Hi all,
I'm trying to read a PDF file and return the body as a string. I've found this code:
public static string ParsePdfText(string sourcePDF, int fromPageNum, int toPageNum)
{
System.Text.StringBuilder sb = new System.Text.StringBuilder();
try
{
PdfReader reader = new PdfReader(sourcePDF);
byte[] pageBytes = null;
PRTokeniser token = null;
int tknType = -1;
string tknValue = string.Empty;
if (fromPageNum == 0)
{
fromPageNum = 1;
}
if (toPageNum == 0)
{
toPageNum = reader.NumberOfPages;
}
if (fromPageNum > toPageNum)
{
throw new ApplicationException("Parameter error: The value of fromPageNum can " + "not be larger than the value of toPageNum");
}
for (int i = fromPageNum; i <= toPageNum; i += 1)
{
pageBytes = reader.GetPageContent(i);
if ((pageBytes != null))
{
token = new PRTokeniser(pageBytes);
while (token.NextToken())
{
tknType = token.TokenType;
tknValue = token.StringValue;
if (tknType == PRTokeniser.TK_STRING)
{
sb.Append(token.StringValue);
}
//I need to add these additional tests to properly add whitespace to the output string
else if (tknType == 1 && tknValue == "-600")
{
sb.Append(" ");
}
else if (tknType == 10 && tknValue == "TJ")
{
sb.Append(" ");
}
}
}
}
}
catch (Exception ex)
{
return string.Empty;
}
return sb.ToString();
}
Unfortunately, the text returned is nothing more than some strange chars. The PDF I'm using to test is a simple file containing only one line of text.

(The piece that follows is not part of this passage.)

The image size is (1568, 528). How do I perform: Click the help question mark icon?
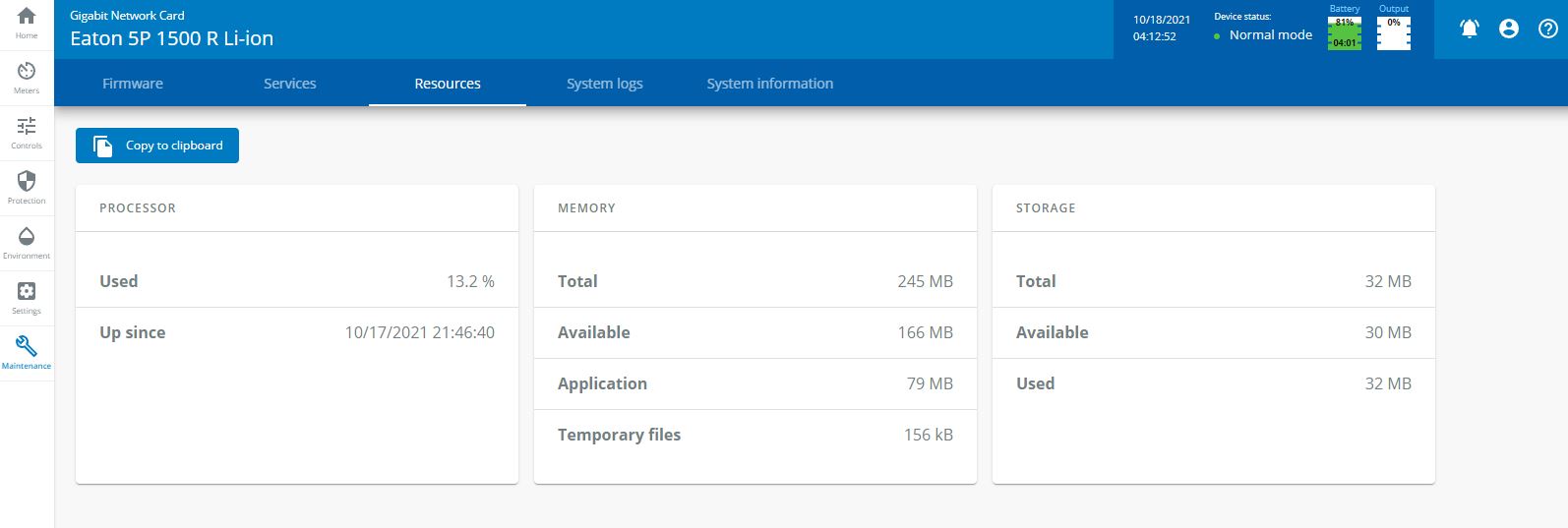[x=1547, y=29]
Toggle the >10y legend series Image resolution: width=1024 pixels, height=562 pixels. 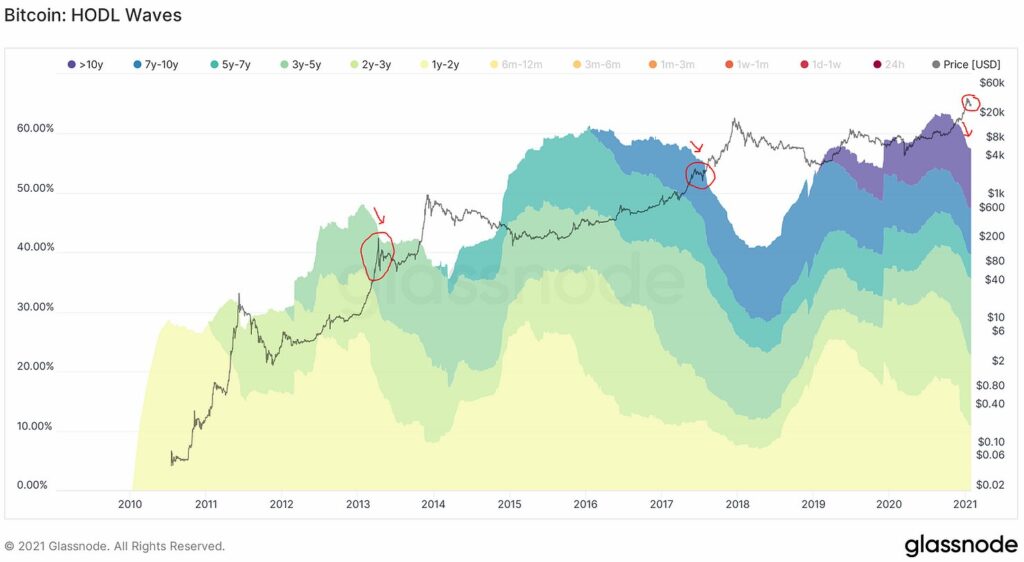coord(86,65)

The output is something similar to this:

5 answers
Sorry, I've no idea what could cause the empty strings but, reading through the comments, the iTextSharp approach seems to be very 'hit and miss' to me.
I'd have thought that the files for the first solution could be downloaded from this page and from this one. I'd just use the latest versions.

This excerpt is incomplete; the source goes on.